Let’s have three cheers for the US PGA Championship, which begins a new chapter in its illustrious history by occupying a new calendar date, starting tomorrow week, May 16, and finishing on Sunday 19th at Bethpage Black in Farmingdale, New York.
Unaccustomed as we are to following The Masters so quickly with a major Championship, this is a bonus for golf fans worldwide, coming as it does so soon after Tiger Woods’ sensational triumph at Augusta last month.
The change of date which evolved partly as a result of golf’s return to the Olympics, can work really well for the PGA Championship and its promoters, the PGA of America.
Traditionally their premier event has, rightly or wrongly, suffered from the perception that because it followed The Masters, US Open and The Open Championship as the final major of the season, it somehow had less of a profile.
How that evolved is hard to say. Ironically, the PGA, first played in October 1916, became established long before the inaugural Masters which began as a fledgling Invitational event in 1934.
The PGA of America, which now numbers 29,000 club and teaching professionals among its ranks, has grown exponentially since being founded 103 years ago.
That said, their premier event bounced around the calendar for a long time, first being played in October ‘16, and having February, March, May, June, July, August, September, October, November and even December dates in its history.
The last time it was played in May was 1949 when Sam Snead beat Johnny Palmer in the final.
Five years later, the PGA slotted in as the final major of the season, and has occupied that position ever since. A significant alteration to format came in 1958 when match play was ditched in favour of 72 holes stroke play, largely at the behest of TV executives who wanted to avoid the uncertainty of the head-to-head contests finishing early.
There are a number of factors that should always ensure total respect for the Championship, not least that it regularly boasts the strongest field based on World Rankings and that it is the only all-professional of the four majors.
The roll of honour stands comparison with the other three majors over the last 100 years. Jack Nicklaus and Walter Hagen hold the winning record, each with five titles. Tiger Woods hoisted the Wanamaker Trophy four times. Rory McIlroy and Ben Hogan are among the two-time PGA champions, and Pádraig Harrington made it the third of his majors by winning at Oakland Hills in 2008.
This one will be big. For a start, Tiger’s Masters win immediately resulted in a surge of requests from the public for tickets. PGA of America CEO Seth Waugh put it in perspective when discussing the change of date to May: “We think we made a great decision, but we’d rather be lucky than good, as well, in terms of what he (Tiger) did in the Masters. We thought it (date change) was smart; it looks brilliant, now. We’re excited,” he said.

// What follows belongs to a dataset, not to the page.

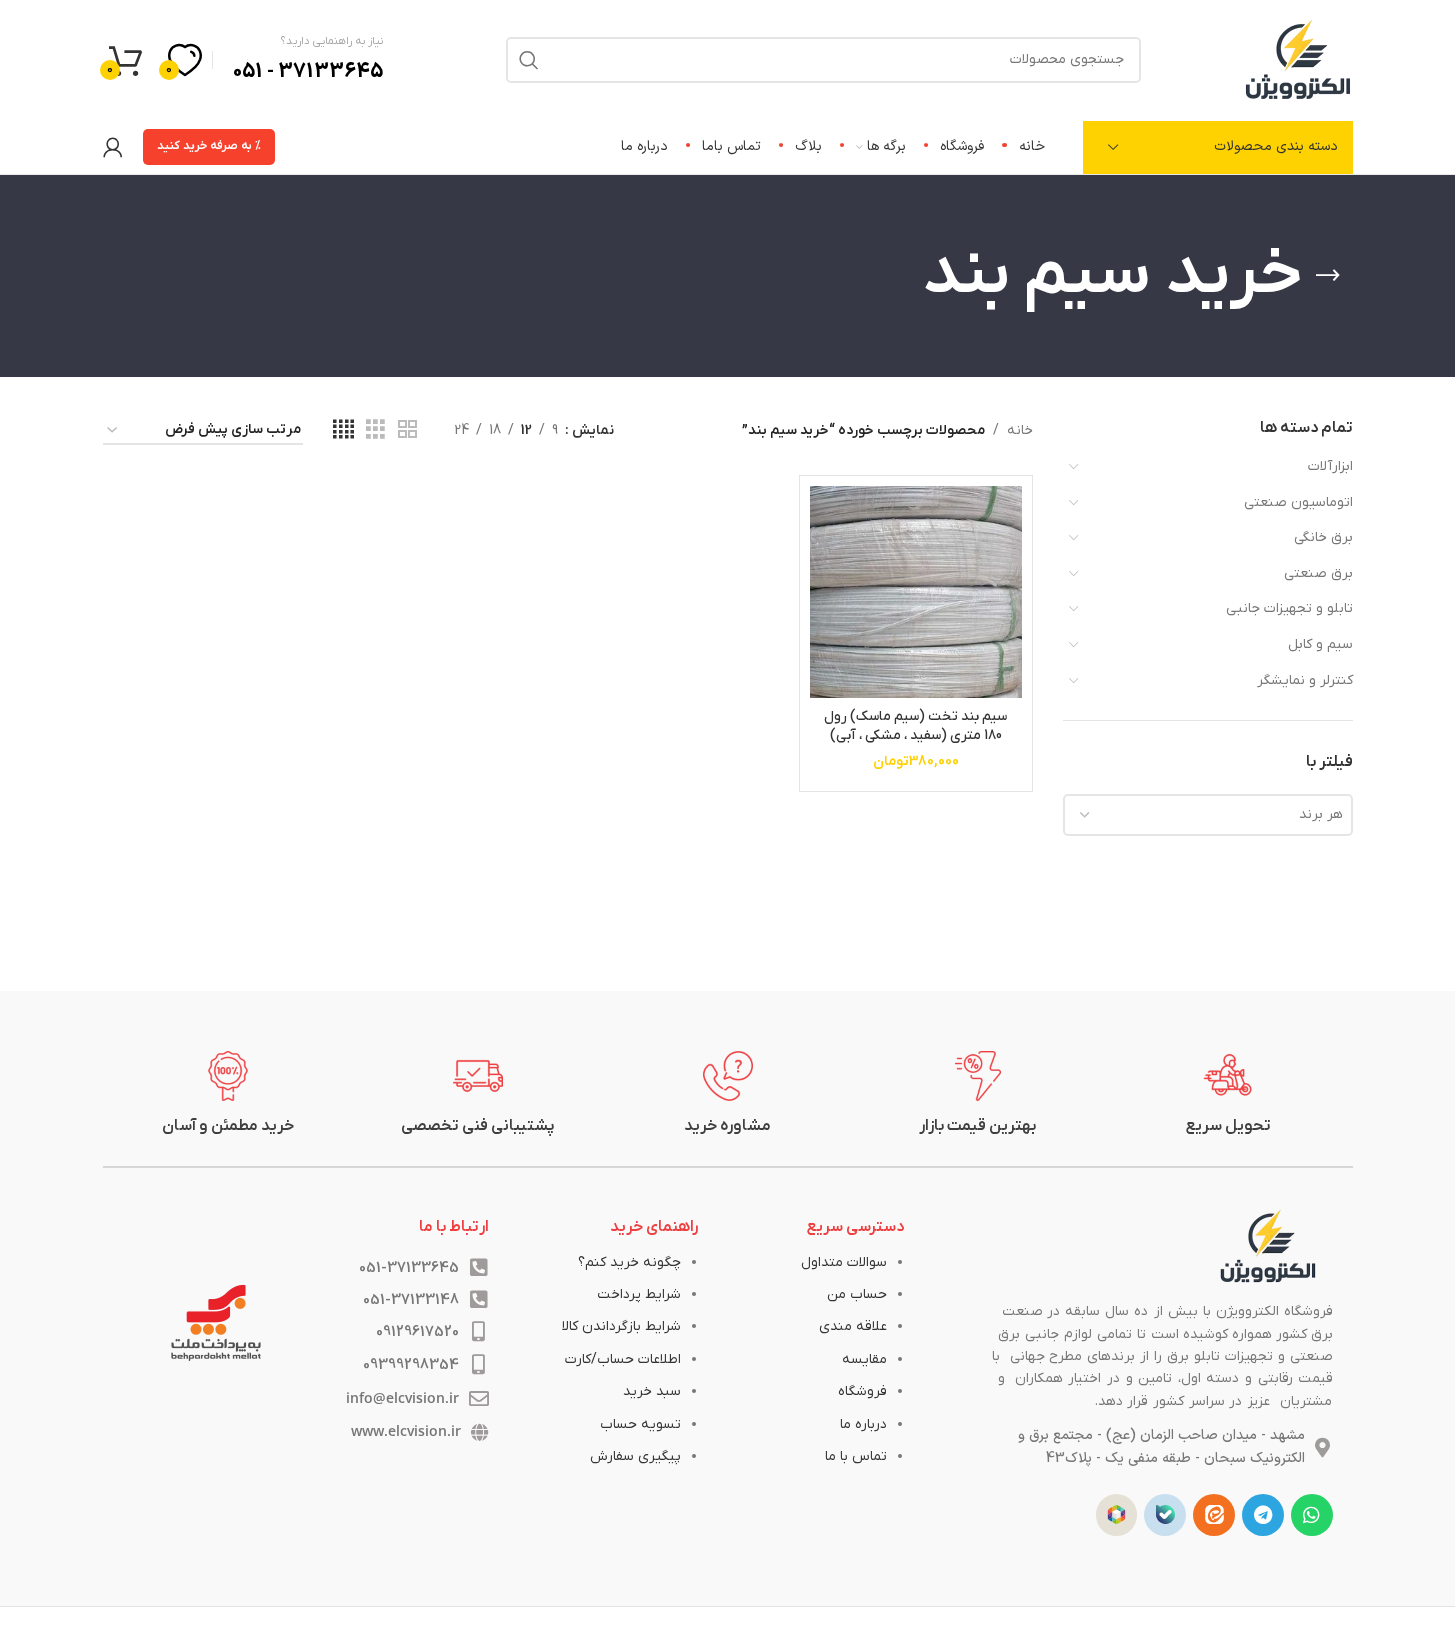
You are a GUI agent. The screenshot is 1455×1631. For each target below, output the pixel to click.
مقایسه (864, 1359)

Personally, I wonder if Brooks Koepka and Francesco Molinari will similarly describe themselves as “excited” to be playing the first two rounds with Woods, the man who out-thought them and who kept his nerve better than they did on the last day at Augusta.
Technically this has yet to be confirmed, but Kerry Haigh, the Chief Championship officer of the PGA of America said it is very likely that as the winners of the last three majors, Koepka (2018 PGA); Molinari (2018 Open), and Woods (2019 Masters) will spend the first 36 holes together.
Haigh said: “We did talk about it and are continuing our process of having the last three major champions paired together. So that would be Koepka, Molinari and Tiger Woods. We’re certainly excited for the prospect of that, assuming that is what it ends up being.
I think with the strength of the field, being such a strong field, I would say just about every pairing will be a great pairing.”
Bethpage Black, a course on which Joe Public can play – will pose many challenges for the players as was evident in the two US Opens which have been held there, the first in 2002, and again in 2009.
Tiger was in his pomp when he won in 2002, finishing on seven-under-par 277. The USGA played the Black as a par-71 that year. Only Woods, Phil Mickelson, Jeff Maggert and fourth-placed Sergio Garcia completed the 72 holes below par.
In 2009 the USGA adjusted it to par-70. Rain affected play that year, and a Monday finish was required before Lucas Glover got the job done on -4, 276. Glover was one of only five players to break par.
This time the PGA of America get to set up the course and forewarned is forearmed for wannabe Wanamaker Trophy winners. “
“As we’ve already said, it’s a fantastic golf course,” said Kerry Haigh.
“The fairways are not overly wide or generous, so I think there’s certainly going to be a premium on keeping the ball on the fairway and keeping it straight from the tee, and then obviously good iron play into the greens.
“There are, you know, 76 bunkers and every time I go there, it’s almost eight acres of bunker sand to rake every morning. So to keep out of the bunkers is certainly something you want to do. Otherwise your green-side bunker shots are pretty long bunker shots.”
The slightly better news for the players is that, unlike the USGA which likes to make the US Open a punishing test, the PGA of America takes a broader view.
“Our aim is just to set the golf course up so the best players in the world can show their skills on what is truly a great golf course,” said Haigh.